The day urged communities and governments to prevent and minimise waste and promote a societal shift towards a circular economy.
The United Nations Environment Programme (UNEP) and UN Human Settlements Programme (UN-Habitat) established the day in response to the worsening impacts of waste on human health, the economy and the environment.
Waste generation — plastics, debris from mining and construction sites, electronics and food — has increased massively around the world in recent decades.
Climate Justice
The European Court of Human Rights (ECHR), based in Strasbourg, France, witnessed the first-ever public hearing addressing the duty of states to reduce greenhouse gas emissions.
The UN General Assembly also adopted a resolution calling upon the the International Court of Justice to issue an opinion on state legal responsibilities to protect the climate system.
Marine Protected Areas In Antarctica
India will continue to support setting up two Marine Protected Areas (MPA) in Antarctica to protect marine life and its ecosystem services.
The Southern Ocean that encircles Antarctica covers around 10 per cent of the global ocean.
Souther ocean is home to nearly 10,000 unique polar species.
The Southern Ocean has two MPAs — one in the southern shelf of the South Orkney Islands and the other in the Ross Sea.
Climate change, commercial fishery are the main threats to marine species.
Since 2012, the European Union and Australia have proposed an MPA in East Antarctica.
In 2021, India extended its support for designating East Antarctica and the Weddell Sea as MPA.
Conservation of Antarctic Marine Living Resources (CCAMLR), an an intergovernmental body, came into existence in 1982.
CCAMLR has 27 members, and its objective is to conserve Antarctic marine life.
United Nations 30×30 Framework aims to protect 30 per cent of the world’s land and sea.
A report published by the Earth4All initiative for the Global Challenges Foundation has investigated the relationship between population growth and environmental degradation.

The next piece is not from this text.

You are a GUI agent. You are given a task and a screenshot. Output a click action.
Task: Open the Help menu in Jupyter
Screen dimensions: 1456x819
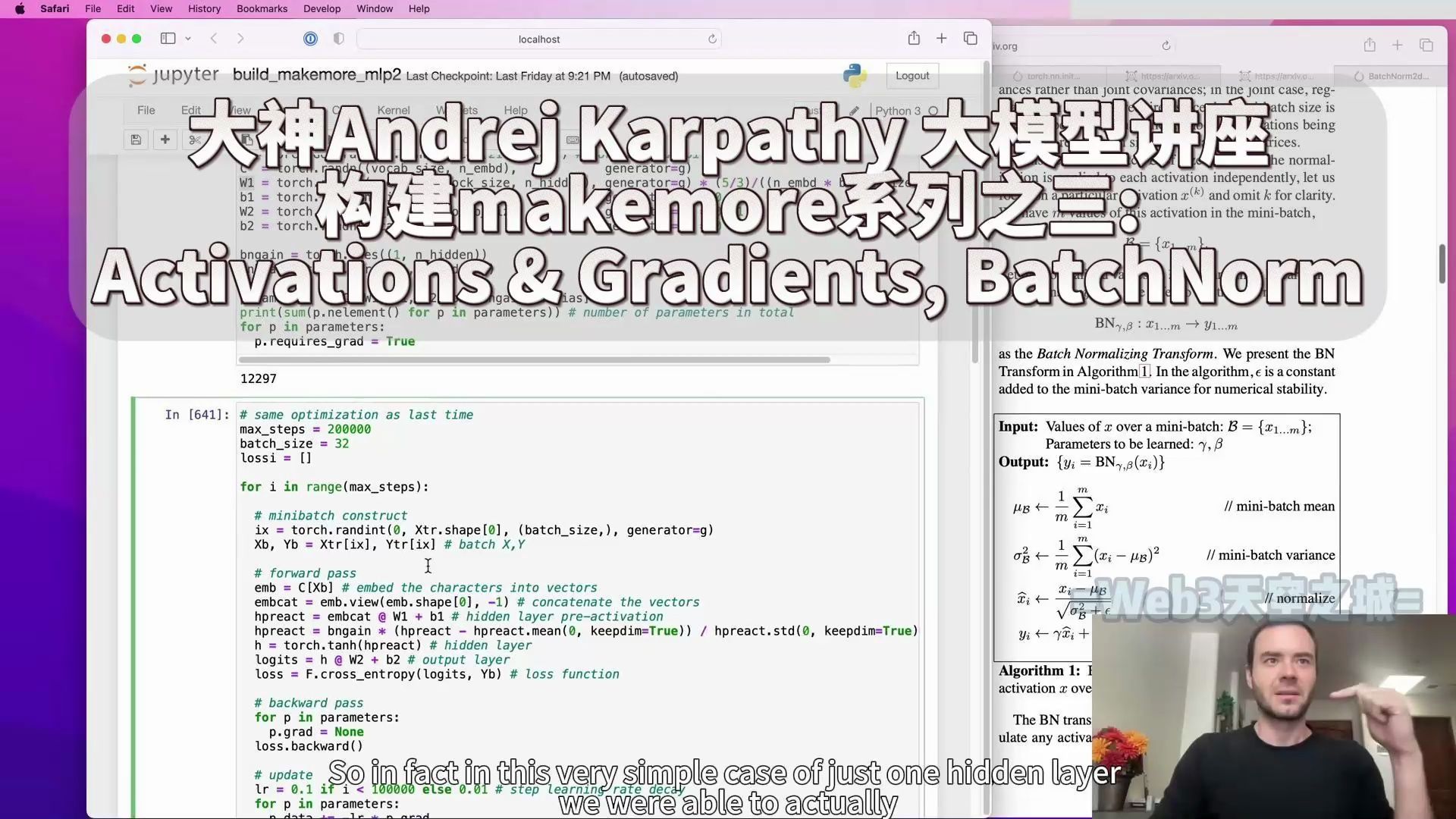[516, 110]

The report has revealed that unlike the popular belief, population growth is not the main cause of climate change and global warming.

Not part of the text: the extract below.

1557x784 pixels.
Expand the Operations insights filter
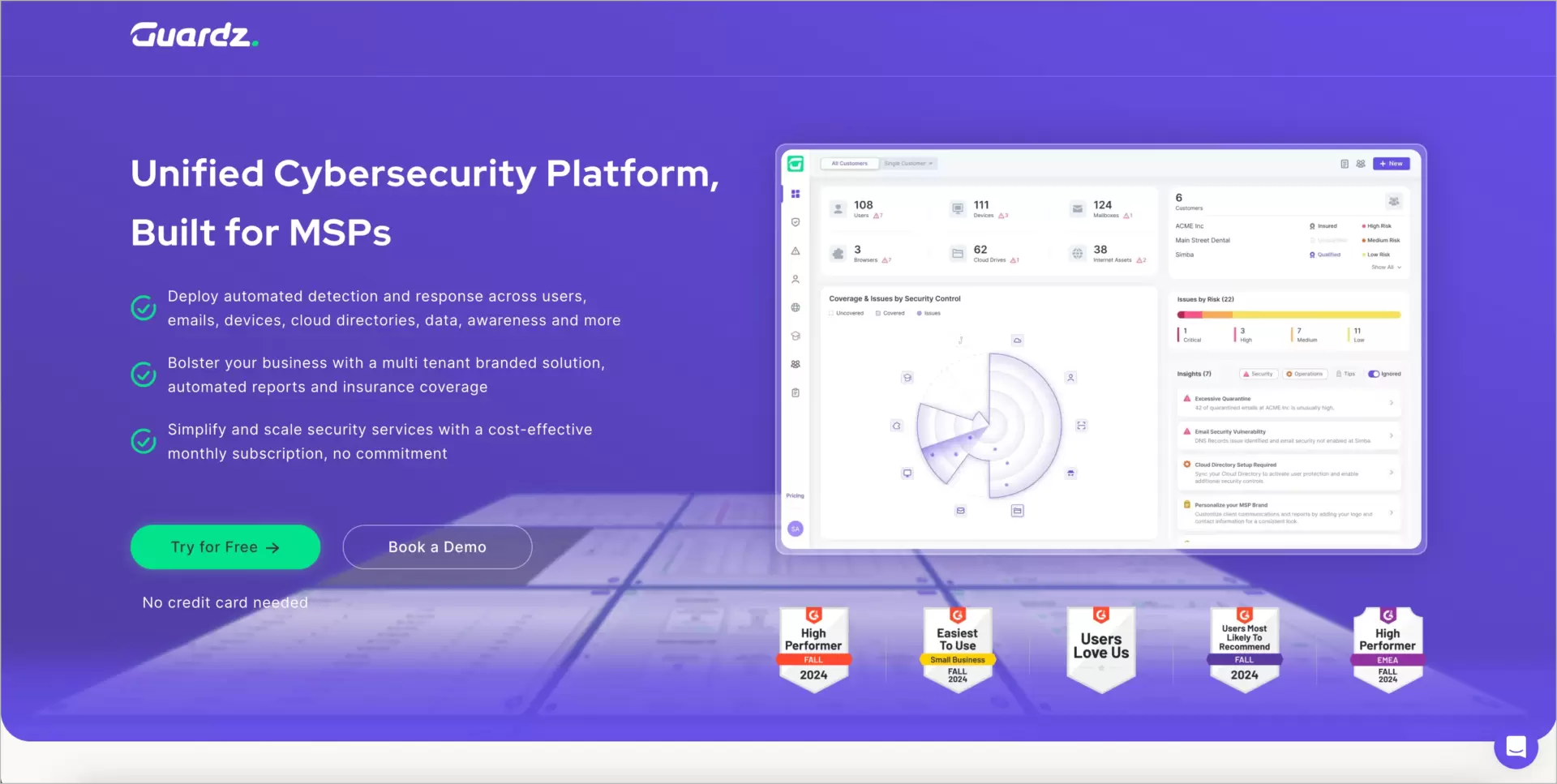click(1305, 374)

It is the world’s most affluent 10 per cent population that is destablising the eco system by leaving exceptionally high carbon footprint levels.
Humanity’s main problem is luxury carbon and biosphere consumption, not population.
The places where population is rising fastest have extremely small environmental footprints per person compared with the places that reached peak population many decades ago.
Sustainable Development Goals (SDG)
According State of India’s Environment 2023 (SoE), released by the Centre for Environment, India has slipped nine spots — ranking 121 in 2022 in the United Nations-mandated sustainable development goals (SDG).
India is behind its neighbours Bhutan, Sri Lanka, Nepal and Bangladesh.
The report looked at states’ performances as well. An alarmingly high number of states have slipped in their performance of SDGs 4, 8, 9, 10 and 15.
India’s ranking has been taken from the SDG Index and Dashboards Report 2022 by Bertelsmann Stiftung and Sustainable Development Solutions Network for the time period 2017-2022.